Modelling the effects of microbial spatial heterogeneity on soil metabolic networks

Abstract. Bacteria and archaea with a wide variety of metabolisms are found in huge numbers in soil and are engaged in both intra- and inter-specific interactions. The exchange and transformation of resources within the metabolic networks formed by microbes are affected by the heterogeneity of soil, as well as by the diversity and abundance of microorganisms. Therefore, depending on environmental conditions and the relative abundance of species and resources present, not all theoretically possible interactions are likely to be realized in practice. Most studies that aim to reconstruct metabolic networks in soil do not account for the potential spatial separation between organisms, caused by the heterogeneous physical structure of the soil environment, and thus only represent some kind of "average network" that may not reflect reality. Here, we further developed a simple geometric model to study how bacterial spatial distributions can alter the functioning of metabolic networks and the emerging behaviours that can arise from them.
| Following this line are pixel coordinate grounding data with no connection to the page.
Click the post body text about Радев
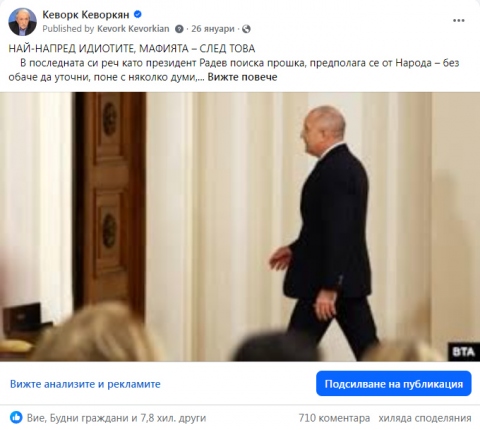The width and height of the screenshot is (480, 430). (x=234, y=70)
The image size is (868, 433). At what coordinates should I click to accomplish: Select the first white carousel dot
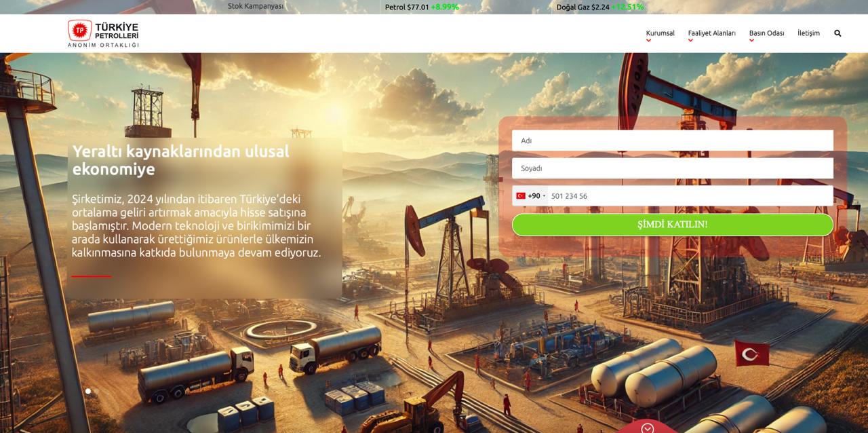coord(87,391)
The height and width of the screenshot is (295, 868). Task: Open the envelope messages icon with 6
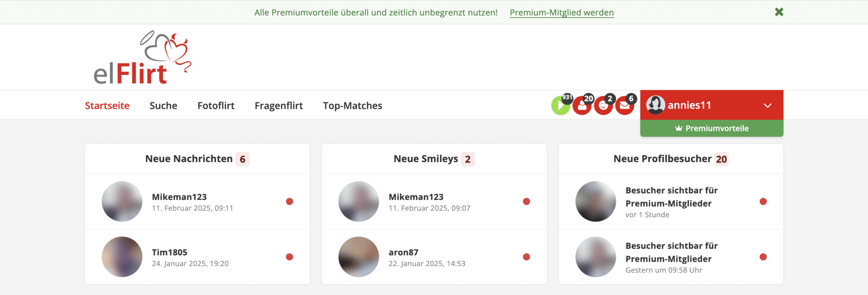pos(625,105)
We show that the spatial distribution of bacteria impacts the transformation of resources depending on the distance to which cells can alter their environment, and that it can lead to behaviours that blur the line between cooperation and competition between bacterial species when both interact with a third partner species. We found that when bacterial density is low, have short interaction ranges and are distributed independently of one another, the use of available resources is less efficient and more variable. On the other hand, when population densities are high and interactions occur over longer distances, more complex interactions emerge. For example, apparent competitors can enter into mutualistic interactions merely due to their spatial configuration around a common partner. Overall, we show that the spatial distribution of organisms may be an important regulatory factor of the functioning of microbial communities and may determine the rates at which resources are transformed in soils.